Structure of an auto-triggering skill

A Claude Code skill is a markdown file in ~/.claude/plugins/<name>/skills/. The key: a precise description of trigger conditions.


---
name: blog-article
description: >
  Use when the user asks to create, write or publish a blog article.
  Also trigger on: "new article", "write an article about X", "post on LinkedIn".
---

Execution order for an article (FR + EN):
1. Create blog/posts/<slug>.php (FR version)
2. Create blog/posts/<slug>.en.php (EN version)
3. Update blog/posts.json (FR + EN entry, first position)
4. npm run og <slug>
5. php -l blog/posts/<slug>.php && php -l blog/posts/<slug>.en.php
6. Commit + push
7. node scripts/publish-article.js <slug>

This skill auto-triggers whenever an article is mentioned. The description isn't documentation — it's a detection pattern. The more precise it is, the fewer false positives.

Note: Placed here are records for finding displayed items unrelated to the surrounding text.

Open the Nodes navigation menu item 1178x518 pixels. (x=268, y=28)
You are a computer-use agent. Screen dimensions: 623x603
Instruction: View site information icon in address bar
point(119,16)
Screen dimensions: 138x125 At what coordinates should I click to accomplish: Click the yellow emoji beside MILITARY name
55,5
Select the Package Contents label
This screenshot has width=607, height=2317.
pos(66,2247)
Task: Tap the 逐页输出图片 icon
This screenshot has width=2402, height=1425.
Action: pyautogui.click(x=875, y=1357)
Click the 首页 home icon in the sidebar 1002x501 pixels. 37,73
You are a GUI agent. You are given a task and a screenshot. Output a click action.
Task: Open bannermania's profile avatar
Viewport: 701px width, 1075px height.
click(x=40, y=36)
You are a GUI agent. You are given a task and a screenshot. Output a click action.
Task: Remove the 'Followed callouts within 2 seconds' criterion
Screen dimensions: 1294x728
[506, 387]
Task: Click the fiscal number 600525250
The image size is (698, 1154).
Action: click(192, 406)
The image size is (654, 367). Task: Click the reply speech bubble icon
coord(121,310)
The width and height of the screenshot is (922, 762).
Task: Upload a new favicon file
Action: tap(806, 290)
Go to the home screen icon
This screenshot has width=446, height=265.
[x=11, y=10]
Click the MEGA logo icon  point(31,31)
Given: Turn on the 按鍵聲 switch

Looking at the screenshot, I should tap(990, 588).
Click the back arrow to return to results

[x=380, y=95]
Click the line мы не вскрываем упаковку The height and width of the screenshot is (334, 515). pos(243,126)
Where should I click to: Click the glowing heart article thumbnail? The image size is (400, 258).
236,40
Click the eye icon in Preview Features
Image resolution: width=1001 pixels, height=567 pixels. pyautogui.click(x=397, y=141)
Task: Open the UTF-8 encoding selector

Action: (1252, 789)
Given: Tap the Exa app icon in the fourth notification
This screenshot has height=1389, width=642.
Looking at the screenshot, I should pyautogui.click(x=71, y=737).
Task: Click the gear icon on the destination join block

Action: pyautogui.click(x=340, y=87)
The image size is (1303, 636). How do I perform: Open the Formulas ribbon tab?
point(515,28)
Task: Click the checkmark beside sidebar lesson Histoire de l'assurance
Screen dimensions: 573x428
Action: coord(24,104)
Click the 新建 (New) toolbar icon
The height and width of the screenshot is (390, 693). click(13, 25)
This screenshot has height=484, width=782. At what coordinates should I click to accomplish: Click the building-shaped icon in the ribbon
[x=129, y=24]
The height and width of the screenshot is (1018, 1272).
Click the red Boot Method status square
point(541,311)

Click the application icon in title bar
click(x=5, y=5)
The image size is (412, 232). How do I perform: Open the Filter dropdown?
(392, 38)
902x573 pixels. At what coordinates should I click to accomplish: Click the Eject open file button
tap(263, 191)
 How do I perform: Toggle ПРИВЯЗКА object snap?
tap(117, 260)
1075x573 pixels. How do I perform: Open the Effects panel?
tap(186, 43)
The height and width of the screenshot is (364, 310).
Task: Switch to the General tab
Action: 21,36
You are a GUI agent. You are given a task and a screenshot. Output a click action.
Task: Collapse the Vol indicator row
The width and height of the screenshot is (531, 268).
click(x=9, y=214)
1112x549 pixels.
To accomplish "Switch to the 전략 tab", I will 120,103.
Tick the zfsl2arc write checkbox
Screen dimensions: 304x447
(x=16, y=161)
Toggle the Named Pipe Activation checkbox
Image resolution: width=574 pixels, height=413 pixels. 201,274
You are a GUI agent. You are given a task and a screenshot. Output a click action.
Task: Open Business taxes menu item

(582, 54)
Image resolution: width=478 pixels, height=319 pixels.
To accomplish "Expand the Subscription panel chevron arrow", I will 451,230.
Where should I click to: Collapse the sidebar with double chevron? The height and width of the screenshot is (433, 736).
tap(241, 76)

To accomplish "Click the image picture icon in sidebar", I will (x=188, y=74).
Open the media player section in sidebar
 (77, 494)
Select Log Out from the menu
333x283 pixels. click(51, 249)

The real advantage: embedded project context

A generic "bug fix" skill asks the same questions every time. A project skill reads the right files first:


---
name: veille-debug
description: >
  Use for any bug in the automated watch system (Node.js).
  Trigger on: watch errors, jobs not running, articles not generated.
---

Before diagnosing, read in this order:
1. scripts/veille/registry.json (configured jobs)
2. logs/veille-daemon.log (last execution)
3. scripts/veille/runner.js (general architecture)

Known failure points:
- Claude API timeout → increase in job config
- Slug regex → test with scripts/veille/test-slug.js
- Corrupt updates.json → delete, system recreates it

That's the difference between a generic template and a project skill: the skill knows where to look first on your codebase. It encodes accumulated project experience, not an abstract procedure.

Summary: the 4 templates

Task	Essential elements	Most common mistake
Bug fix	Exact symptom + expected behavior + "already tried"	Forgetting previous attempts
New feature	Integration context + criteria + out-of-scope	Not defining out-of-scope
Refactoring	Concrete problem + goal + behavioral constraints	No "tests must pass" constraint
Code review	Targeted angle + intentional decisions + output format	Generic review without focus

Conclusion

The real value of these templates isn't about the AI — it's about you. Writing "current behavior vs expected behavior" forces you to precisely characterize the bug. Writing out-of-scope forces you to decide what isn't a priority. Writing refactoring constraints forces you to define what must not move.

Multiple times, while drafting a structured prompt, I realized the task itself was poorly defined from the start. The AI didn't need to run — the prompt had already done the work.

AI doesn't solve the problem for you. It solves the problem you described. You might as well make that description accurate.